===== DATASET

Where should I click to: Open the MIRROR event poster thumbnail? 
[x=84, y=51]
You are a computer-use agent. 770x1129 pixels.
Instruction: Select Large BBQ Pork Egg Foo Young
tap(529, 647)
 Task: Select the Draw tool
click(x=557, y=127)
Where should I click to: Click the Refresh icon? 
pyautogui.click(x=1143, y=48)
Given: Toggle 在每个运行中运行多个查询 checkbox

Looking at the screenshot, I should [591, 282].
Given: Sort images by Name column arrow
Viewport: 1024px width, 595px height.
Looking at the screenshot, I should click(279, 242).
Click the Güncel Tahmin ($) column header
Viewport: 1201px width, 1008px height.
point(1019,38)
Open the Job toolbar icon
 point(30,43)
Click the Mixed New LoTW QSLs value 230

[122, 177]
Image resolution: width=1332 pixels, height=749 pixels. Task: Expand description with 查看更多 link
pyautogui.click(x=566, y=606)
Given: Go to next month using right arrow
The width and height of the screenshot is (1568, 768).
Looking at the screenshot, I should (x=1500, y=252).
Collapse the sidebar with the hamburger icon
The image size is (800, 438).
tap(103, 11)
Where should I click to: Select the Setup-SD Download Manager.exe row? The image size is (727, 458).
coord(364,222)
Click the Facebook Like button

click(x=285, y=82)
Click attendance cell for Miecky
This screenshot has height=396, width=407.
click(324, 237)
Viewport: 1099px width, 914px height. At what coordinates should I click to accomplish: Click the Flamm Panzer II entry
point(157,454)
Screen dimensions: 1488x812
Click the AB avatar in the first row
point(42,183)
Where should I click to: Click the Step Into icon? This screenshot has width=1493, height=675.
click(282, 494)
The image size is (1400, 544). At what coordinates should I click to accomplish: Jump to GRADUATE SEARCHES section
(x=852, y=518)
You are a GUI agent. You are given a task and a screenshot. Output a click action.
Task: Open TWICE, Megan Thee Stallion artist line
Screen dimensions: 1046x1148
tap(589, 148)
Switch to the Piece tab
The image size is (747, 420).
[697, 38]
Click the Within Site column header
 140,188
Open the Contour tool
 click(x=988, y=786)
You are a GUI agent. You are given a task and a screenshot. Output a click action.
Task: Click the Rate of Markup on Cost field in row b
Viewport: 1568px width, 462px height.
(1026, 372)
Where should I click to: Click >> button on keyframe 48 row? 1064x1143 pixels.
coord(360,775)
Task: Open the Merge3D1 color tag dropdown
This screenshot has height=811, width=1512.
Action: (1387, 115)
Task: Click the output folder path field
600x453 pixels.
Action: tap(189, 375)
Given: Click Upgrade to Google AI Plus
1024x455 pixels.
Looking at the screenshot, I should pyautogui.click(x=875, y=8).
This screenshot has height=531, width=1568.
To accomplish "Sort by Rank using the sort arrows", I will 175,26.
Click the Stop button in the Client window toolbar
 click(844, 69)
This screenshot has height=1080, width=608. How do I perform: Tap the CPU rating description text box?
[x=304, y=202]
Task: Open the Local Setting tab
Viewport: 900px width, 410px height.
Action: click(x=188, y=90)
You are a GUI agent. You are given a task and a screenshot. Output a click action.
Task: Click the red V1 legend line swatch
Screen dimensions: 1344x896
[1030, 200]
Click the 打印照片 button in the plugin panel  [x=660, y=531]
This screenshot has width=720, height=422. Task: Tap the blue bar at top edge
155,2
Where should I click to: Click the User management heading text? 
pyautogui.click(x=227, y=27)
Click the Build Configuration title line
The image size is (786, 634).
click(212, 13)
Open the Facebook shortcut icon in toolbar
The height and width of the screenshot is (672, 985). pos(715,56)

==========

● **YOUR INSTRUCTIONS**
Could you write out, exactly as given, the lines from the one holding "This screenshot has width=720, height=422." through the end of the listing, and nothing else?

● **RESPONSE BELOW**
This screenshot has width=720, height=422. Task: Tap the blue bar at top edge
155,2
Where should I click to: Click the User management heading text? 
pyautogui.click(x=227, y=27)
Click the Build Configuration title line
The image size is (786, 634).
click(212, 13)
Open the Facebook shortcut icon in toolbar
The height and width of the screenshot is (672, 985). pos(715,56)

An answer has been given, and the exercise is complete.